As others have said, meeting other twin parents is hugely helpful, because they do tend to get it. And just get through this bit however you can (lean on people, lower your standards, work out with your partner what you both need and can contribute in terms of sleep and time off) in the knowledge that it will change. We refer to their early days as 'the haze' now, there is so much stuff from back then that I just can't remember.
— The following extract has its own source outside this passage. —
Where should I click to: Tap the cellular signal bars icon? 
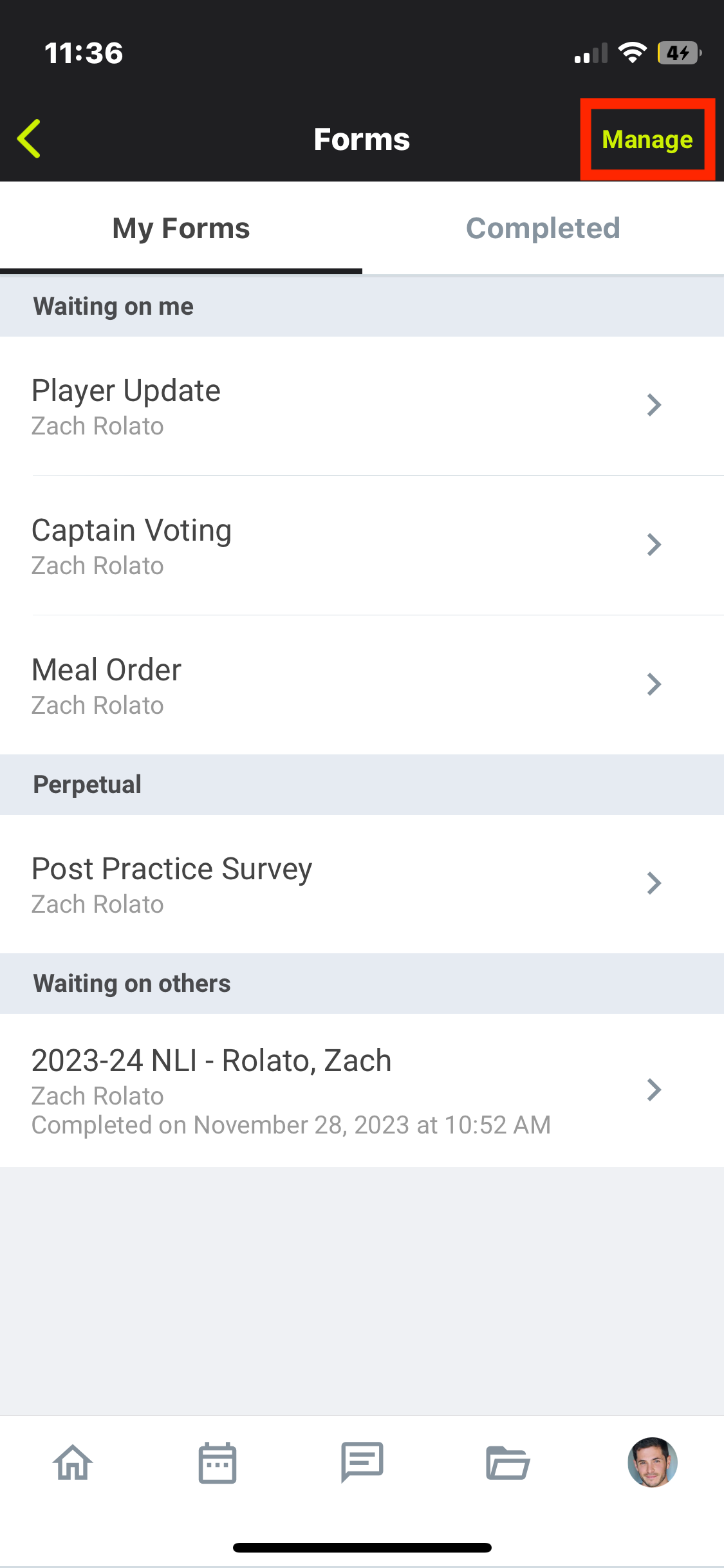591,53
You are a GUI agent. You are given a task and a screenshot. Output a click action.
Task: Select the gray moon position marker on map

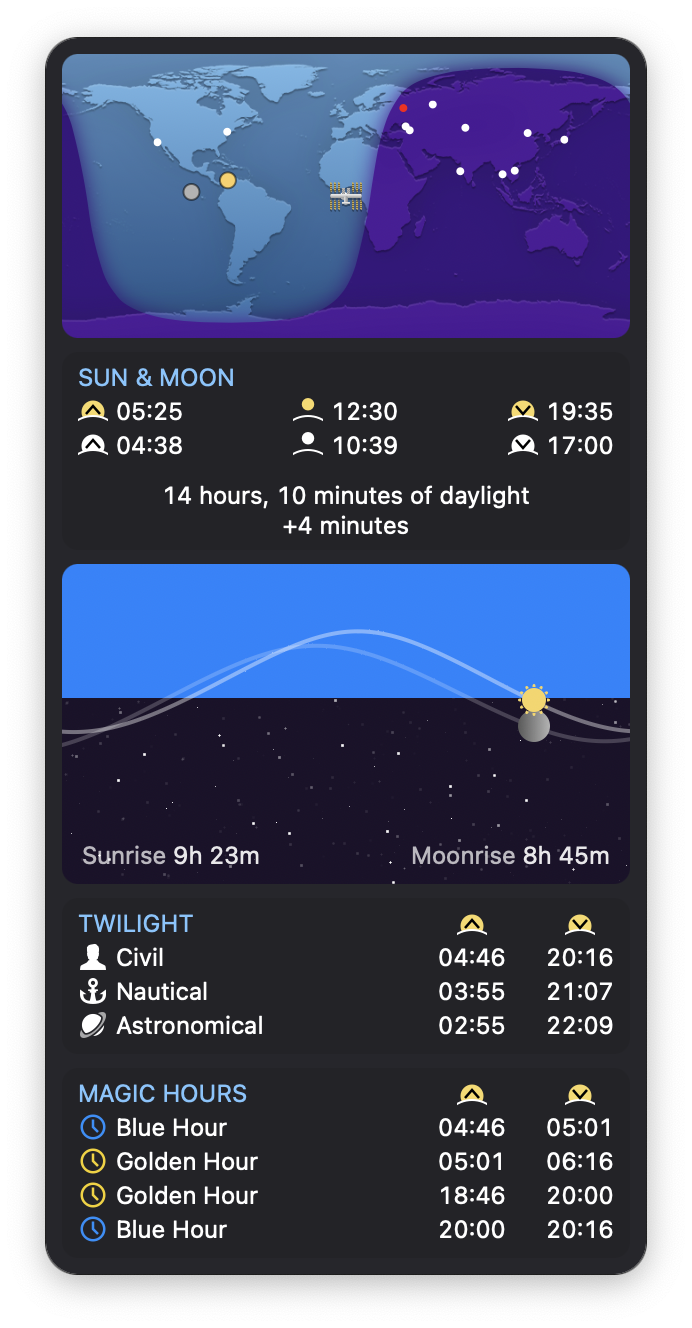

About the 'magic bonding' guilt - I think this is totally normal with twins, and you don't need to read much on here to know that plenty of mums of single babies feel it too. I very much had the 'magic bonding' with my eldest, and I did feel the loss of it with the twins. The way I rationalised it was that they were part of a family unit in a way that the eldest hadn't been as a baby. There are pros and cons to all set-ups: only child, eldest child, twin, member of big family etc, and this was one of the cons. I felt particularly guilty as one twin was very demanding (colic, reflux, eventually diagnosed with asthma), and it felt as though the other spent the first six months of her life waiting in the bouncy chair. But they were part of a family that loved them and was doing their best, and I did my best to know that that was enough.

My twins are teens now, and having twins has overall been a brilliant experience that I feel hugely lucky to have had. There have been other challenges along the way of course, but nothing has come close to the difficulty of those early days yet. Keep on keeping on, you can do it.